## Task requirements:
Read the material below and count the lines holding the string "ارتباطی". Give that count with nothing added.
....
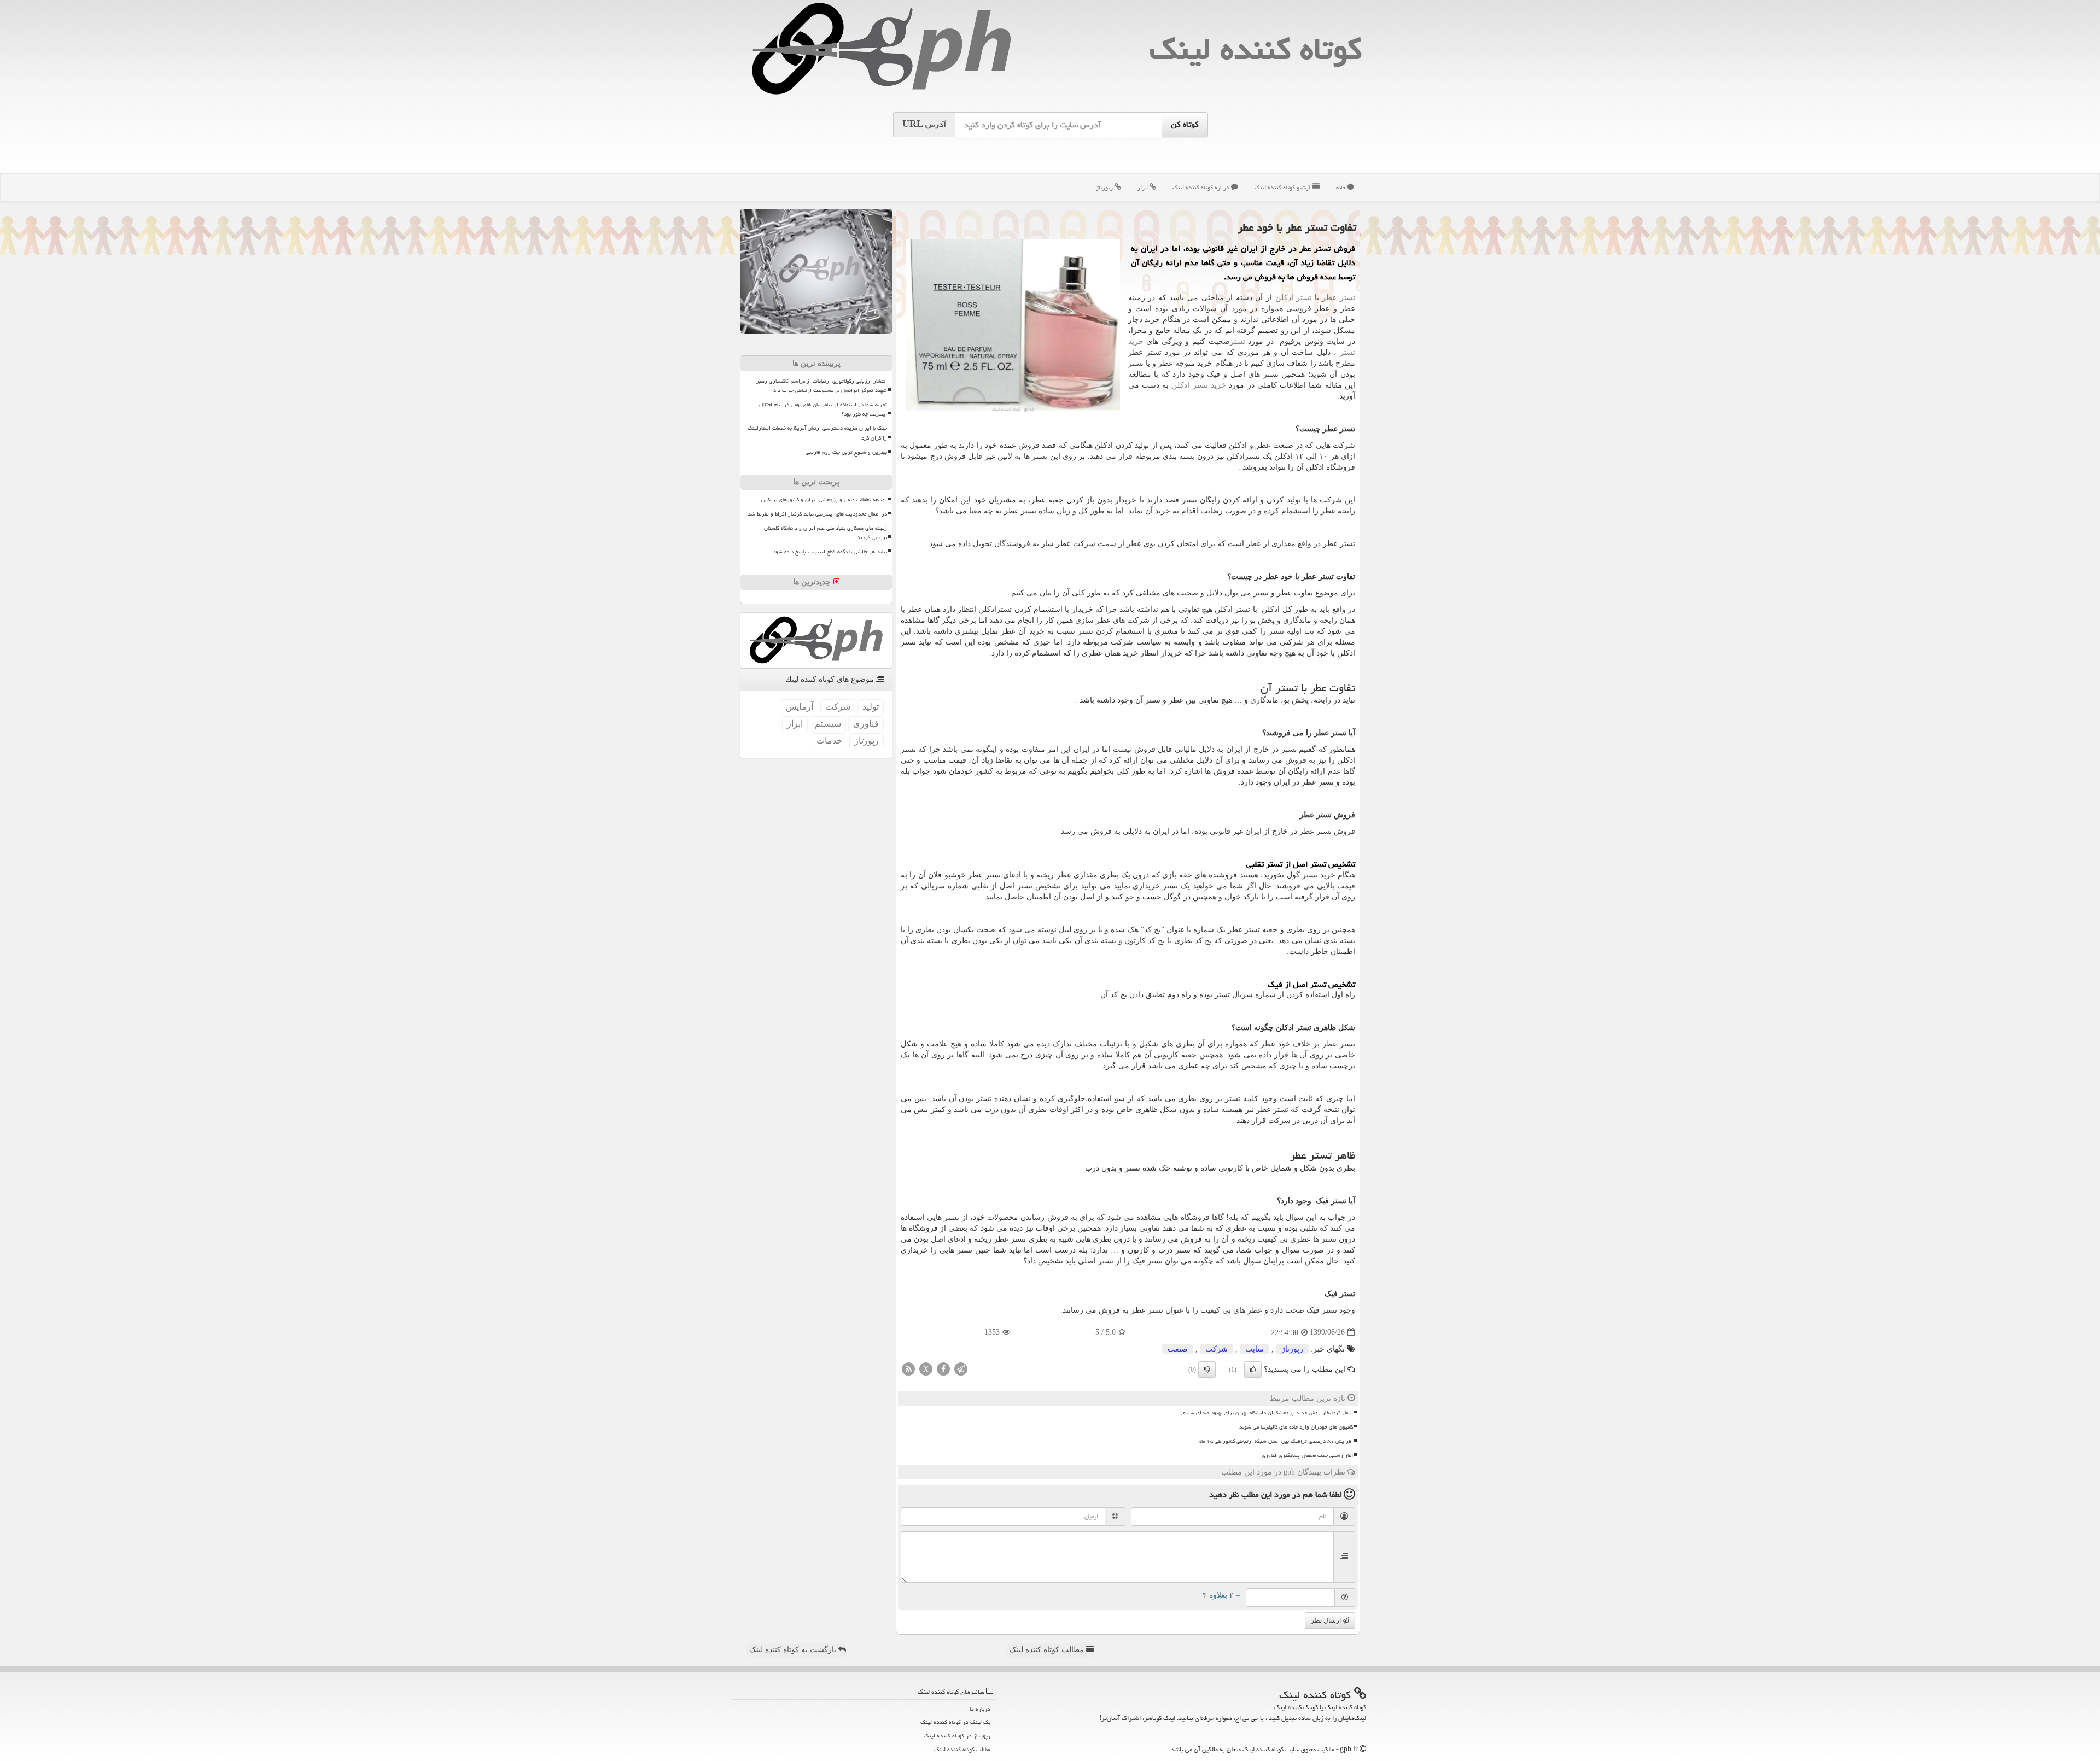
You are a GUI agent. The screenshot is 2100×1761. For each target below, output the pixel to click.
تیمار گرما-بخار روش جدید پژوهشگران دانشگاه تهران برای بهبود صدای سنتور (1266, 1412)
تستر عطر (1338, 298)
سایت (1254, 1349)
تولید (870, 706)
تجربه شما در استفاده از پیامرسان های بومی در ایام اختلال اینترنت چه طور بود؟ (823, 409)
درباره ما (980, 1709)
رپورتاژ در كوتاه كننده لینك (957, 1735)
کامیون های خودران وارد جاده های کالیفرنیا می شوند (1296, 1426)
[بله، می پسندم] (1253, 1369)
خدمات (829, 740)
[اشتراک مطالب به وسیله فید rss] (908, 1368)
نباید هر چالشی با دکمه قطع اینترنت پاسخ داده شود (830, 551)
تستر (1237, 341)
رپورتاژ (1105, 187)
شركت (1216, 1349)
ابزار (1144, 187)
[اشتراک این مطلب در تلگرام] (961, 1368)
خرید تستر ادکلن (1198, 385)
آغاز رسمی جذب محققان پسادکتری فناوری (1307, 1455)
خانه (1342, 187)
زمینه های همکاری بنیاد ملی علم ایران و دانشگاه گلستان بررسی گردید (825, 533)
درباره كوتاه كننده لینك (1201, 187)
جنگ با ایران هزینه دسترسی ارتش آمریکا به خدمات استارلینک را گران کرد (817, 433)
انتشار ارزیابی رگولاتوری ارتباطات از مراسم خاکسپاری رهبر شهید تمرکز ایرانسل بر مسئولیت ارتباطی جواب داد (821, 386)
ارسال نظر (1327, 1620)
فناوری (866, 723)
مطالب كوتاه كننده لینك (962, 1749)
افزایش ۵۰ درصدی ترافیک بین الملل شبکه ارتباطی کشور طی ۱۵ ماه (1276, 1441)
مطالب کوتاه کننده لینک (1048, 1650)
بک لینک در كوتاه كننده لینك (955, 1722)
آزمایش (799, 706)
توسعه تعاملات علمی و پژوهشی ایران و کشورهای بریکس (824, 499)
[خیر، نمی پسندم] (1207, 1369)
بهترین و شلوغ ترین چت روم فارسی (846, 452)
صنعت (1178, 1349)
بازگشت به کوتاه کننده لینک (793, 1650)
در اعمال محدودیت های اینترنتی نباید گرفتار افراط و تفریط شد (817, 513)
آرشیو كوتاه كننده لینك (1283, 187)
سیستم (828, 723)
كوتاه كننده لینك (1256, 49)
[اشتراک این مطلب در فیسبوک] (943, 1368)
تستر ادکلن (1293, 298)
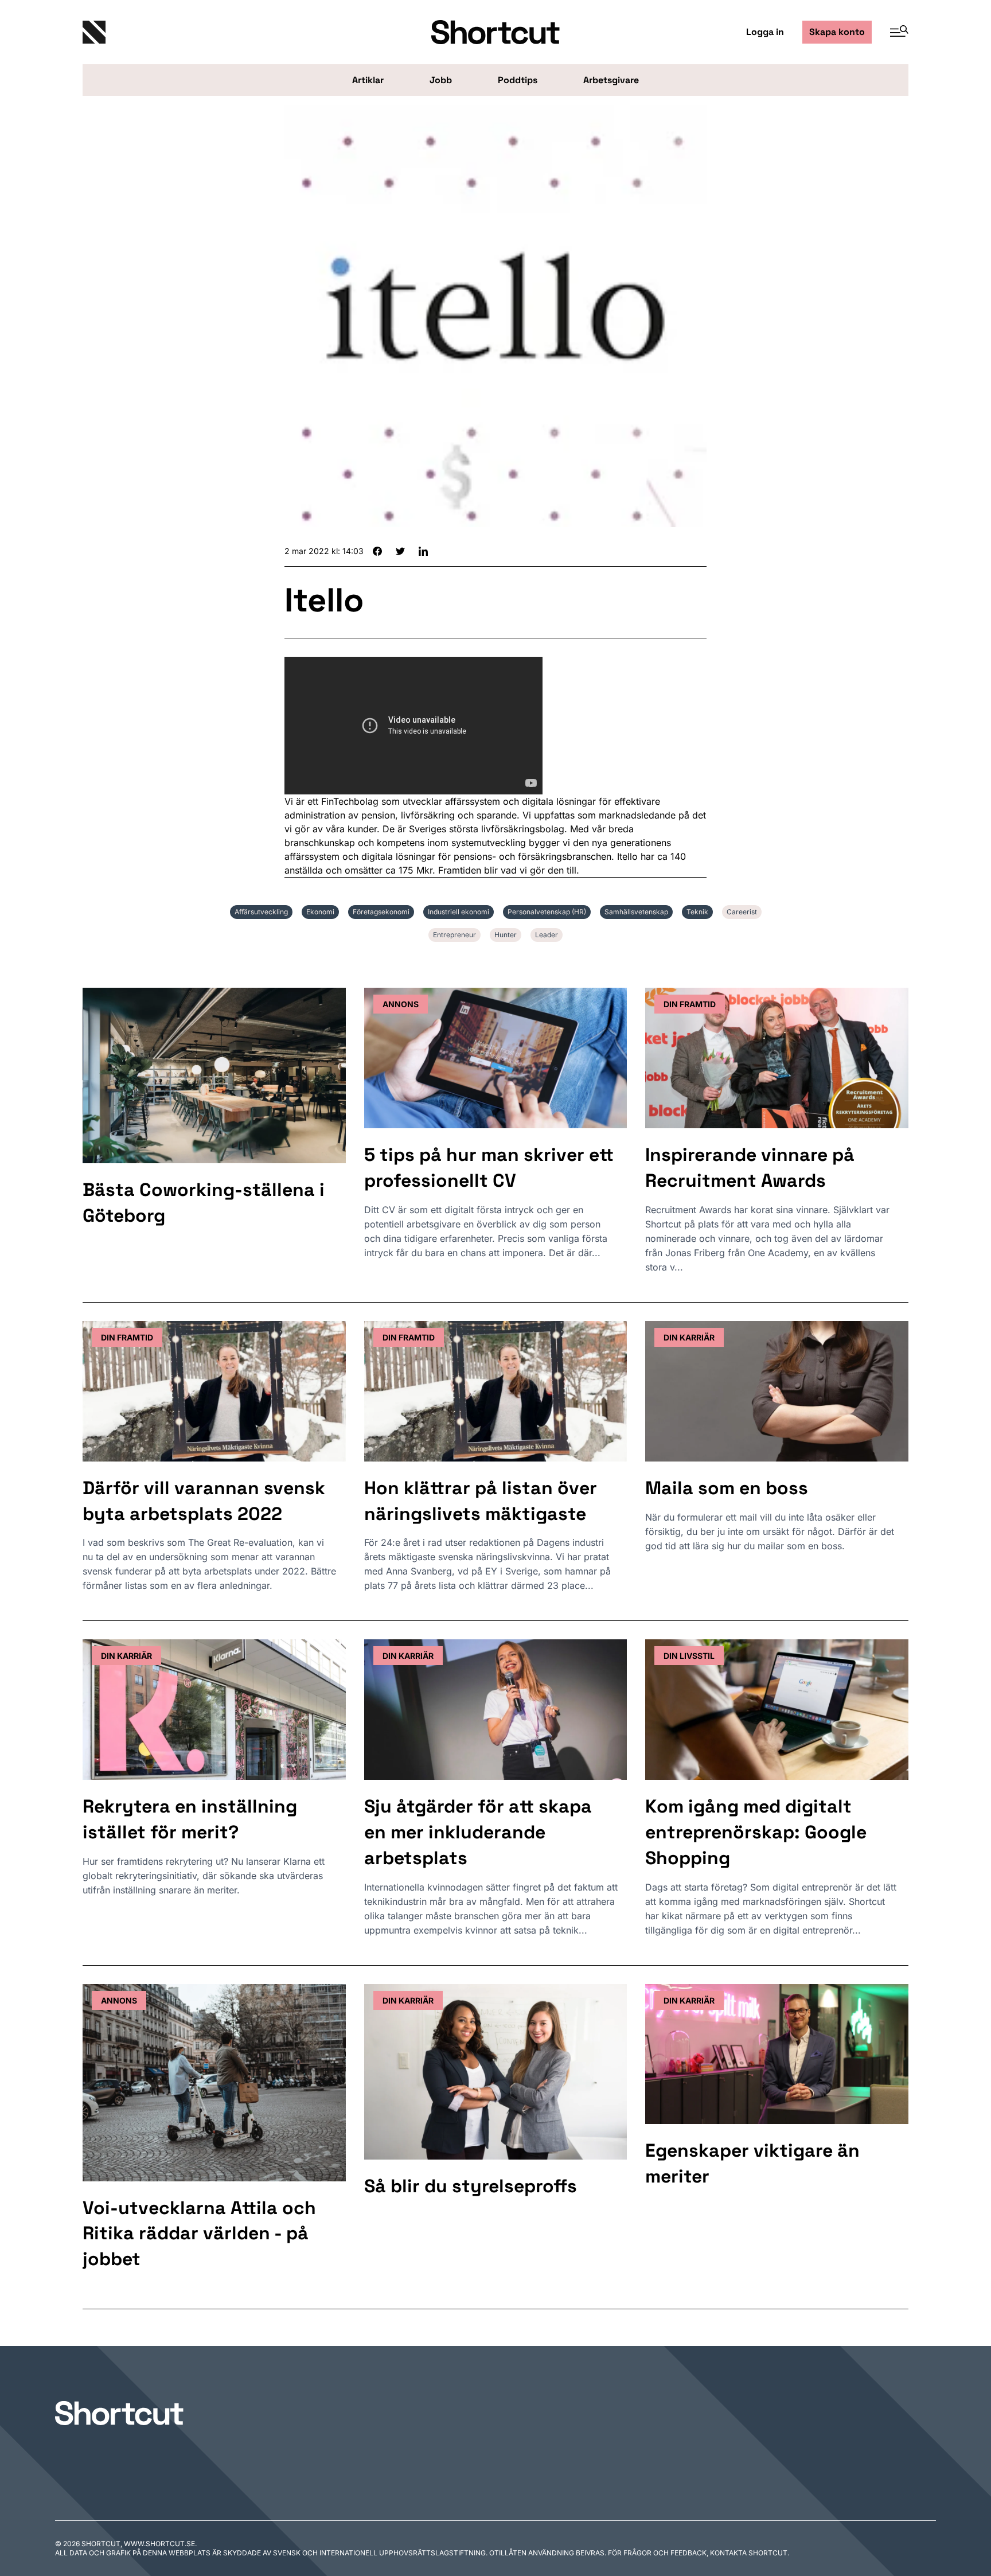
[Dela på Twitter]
....
## Solution to the problem:
2